Comment by nisalperi 2 days ago

3 replies

My hot take is that if you’re using GraphQL without Relay, you’re probably not using it to its full potential. I’ve used both Relay and Apollo Client on production, and the difference is stark when the app grows!

rbalicki 2 days ago

1000%. There's almost no reason to use GraphQL unless you take advantage of data masking + fragment colocation.

  • tcoff91 2 days ago

    I have that with URQL+gql.tada.

    What else does relay give me that URQL does not?

    • rbalicki a day ago

      I may be wrong on the details, but with URQL:

      - you don't have a normalized cache. You may not want one! But if you find yourself annoyed that modifying one entity in one location doesn't automatically cause another view into that same entity to update, it's due to a lack of a normalized cache. And this is a more frequent problem than folks admit. You might go from a detail view to an edit view, modify a few things, then press the back button.

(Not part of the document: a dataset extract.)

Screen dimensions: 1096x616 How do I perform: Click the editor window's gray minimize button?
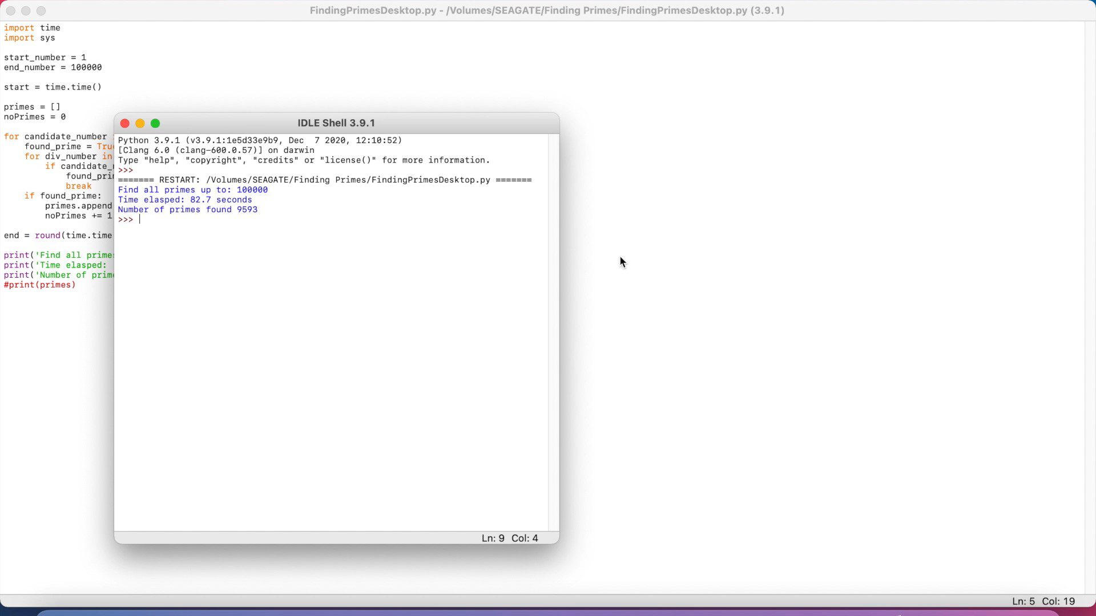[26, 11]
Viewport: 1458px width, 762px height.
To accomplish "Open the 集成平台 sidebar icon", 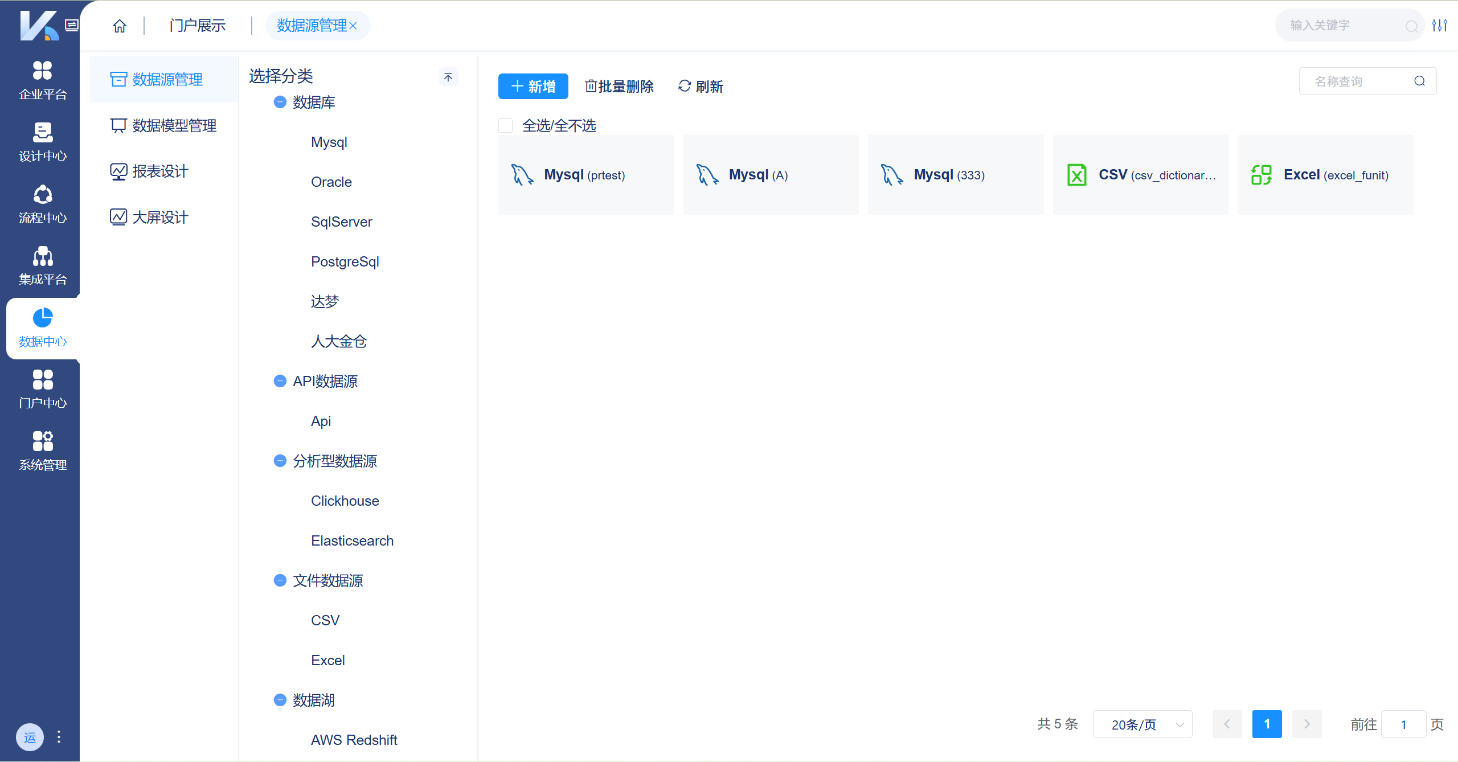I will click(x=42, y=265).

You can't reuse cached data without a normalized cache, or without custom logic to keep these items in sync. At scale, it doesn't work.

      - Since you don't have a normalized cache, you presumably just refetch instead of updating items in the cache. So you will presumably re-render an entire page in response to changes. Relay will just re-render components whose data has actually changed. In https://quoraengineering.quora.com/Choosing-Quora-s-GraphQL-..., the engineer at Quora points out that as one paginates, one can get hundreds of components on the screen. And each pagination slows the performance of the page, if you're re-rendering the entire page from root.

      - Fragments are great. You really want data masking, and not just at the type level. If you stop selecting some data in some component, it may affect the behavior of other components, if they do something like Object.stringify or JSON.keys. But admittedly, type-level data masking + colocation is substantially better than nothing.

      - Relay will also generate queries for you. For example, pagination queries, or refetch queries (where you refetch part of a tree with different variables.)

      There are lots of great reasons to adopt Relay!